# Teaser or progress on my South Bend Refurb



## Charley Davidson (Apr 26, 2013)

I hand stripped the ole girl and painted her, I almost have her back together. She's a 1919 13" South Bend


----------



## Ulma Doctor (Apr 27, 2013)

lookin' good!
what are you looking to do to her next???


----------



## Charley Davidson (Apr 27, 2013)

use it


----------



## Old Iron (Apr 27, 2013)

Looking good Charley have you got a belt for the old gal? If not I mite be able to help you out with a Leather belt if you get the measurement.

I have one off my 13" I could cut down if needed and lace back it could go in the box I'll be sending.. I think it is 63 1/2" long now.

Paul


----------



## Charley Davidson (Apr 27, 2013)

Old Iron said:


> Looking good Charley have you got a belt for the old gal? If not I mite be able to help you out with a Leather belt if you get the measurement.
> 
> I have one off my 13" I could cut down if needed and lace back it could go in the box I'll be sending.. I think it is 63 1/2" long now.
> 
> Paul



thanks Paul but it came with a belt all the bolts are there.


----------



## Charley Davidson (Apr 27, 2013)

Here's some better pics. I got her assembled enough to turn her on and get her spinning but have to take some of the motor mount assembly back apart as I put a shaft in backwards and left out some motor spacers, seems they need them to be able to tighten the leather belt which is too long (73" & needs at least 3-5" taken off). I need to do a little more assembly & tighten some stuff & level her. Gotta touch up some paint in spots I missed and remove some paint in places I didn't want paint. Need to make a mount for the switch.


----------



## November X-ray (Apr 27, 2013)

Looking Good Charley, Thanks for sharing!


----------



## Ulma Doctor (Apr 27, 2013)

nice...that's a sweet set up Charlie!
i often wondered about about applying an adjuster similar to a serpentine belt tensioner on a car, but with a lot less spring to it.


----------



## LW Hiway (May 2, 2013)

> i often wondered about about applying an adjuster similar to a serpentine belt tensioner on a car, but with a lot less spring to it.

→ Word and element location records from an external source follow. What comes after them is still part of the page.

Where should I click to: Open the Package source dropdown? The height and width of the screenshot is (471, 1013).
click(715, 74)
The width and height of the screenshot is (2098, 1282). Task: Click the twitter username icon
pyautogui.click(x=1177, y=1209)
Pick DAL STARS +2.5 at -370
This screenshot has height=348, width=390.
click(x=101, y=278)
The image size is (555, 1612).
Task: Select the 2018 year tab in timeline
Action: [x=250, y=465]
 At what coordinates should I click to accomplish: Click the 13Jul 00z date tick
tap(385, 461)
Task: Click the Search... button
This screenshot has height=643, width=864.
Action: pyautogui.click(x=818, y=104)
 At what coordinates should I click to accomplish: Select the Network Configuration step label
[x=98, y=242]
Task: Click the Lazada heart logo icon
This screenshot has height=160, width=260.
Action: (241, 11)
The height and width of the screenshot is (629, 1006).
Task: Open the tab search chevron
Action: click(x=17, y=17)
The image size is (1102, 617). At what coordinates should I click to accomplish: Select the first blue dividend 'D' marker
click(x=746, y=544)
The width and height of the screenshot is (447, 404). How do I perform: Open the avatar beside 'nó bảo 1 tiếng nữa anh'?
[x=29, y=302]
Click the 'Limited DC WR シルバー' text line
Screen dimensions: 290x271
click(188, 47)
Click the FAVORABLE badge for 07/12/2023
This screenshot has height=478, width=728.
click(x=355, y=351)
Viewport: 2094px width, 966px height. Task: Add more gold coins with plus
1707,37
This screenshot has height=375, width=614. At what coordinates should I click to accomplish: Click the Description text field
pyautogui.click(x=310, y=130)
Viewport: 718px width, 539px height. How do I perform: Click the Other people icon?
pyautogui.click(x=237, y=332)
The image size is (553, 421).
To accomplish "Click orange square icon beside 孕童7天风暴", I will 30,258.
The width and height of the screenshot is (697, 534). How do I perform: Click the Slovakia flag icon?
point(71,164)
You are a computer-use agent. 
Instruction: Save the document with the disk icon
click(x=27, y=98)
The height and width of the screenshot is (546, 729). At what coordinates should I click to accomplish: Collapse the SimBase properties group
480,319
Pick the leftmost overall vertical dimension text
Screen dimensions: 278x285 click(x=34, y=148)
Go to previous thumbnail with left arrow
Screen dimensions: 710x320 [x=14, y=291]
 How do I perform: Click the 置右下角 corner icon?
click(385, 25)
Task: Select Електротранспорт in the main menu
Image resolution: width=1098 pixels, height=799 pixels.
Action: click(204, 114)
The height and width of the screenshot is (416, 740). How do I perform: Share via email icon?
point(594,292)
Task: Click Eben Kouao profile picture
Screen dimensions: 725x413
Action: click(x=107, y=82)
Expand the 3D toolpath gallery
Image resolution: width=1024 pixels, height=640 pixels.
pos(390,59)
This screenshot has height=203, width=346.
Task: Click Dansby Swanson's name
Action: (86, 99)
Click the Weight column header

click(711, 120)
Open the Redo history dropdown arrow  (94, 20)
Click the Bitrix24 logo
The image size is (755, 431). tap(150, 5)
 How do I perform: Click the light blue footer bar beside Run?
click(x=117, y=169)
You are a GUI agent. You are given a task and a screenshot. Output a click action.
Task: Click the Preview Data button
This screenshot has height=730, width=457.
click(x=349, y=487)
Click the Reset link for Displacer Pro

Doc, there are serpentine tensioners that have internal dampners to keep bounce to a minimum. In particular, the same tensioner that is found on a Merc of say around 2006 works just fine on a belt driven project turning my wood lathe. Very easy to set up and easier to set a good realm of tension to have it work in.

I did have to machine a larger pulley for it as my flatbelt was a good 2" in width, but works just great. I think 'elastomeric'????? tensioners is what they are called. Not sure, maybe just making up my own words here. lol


----------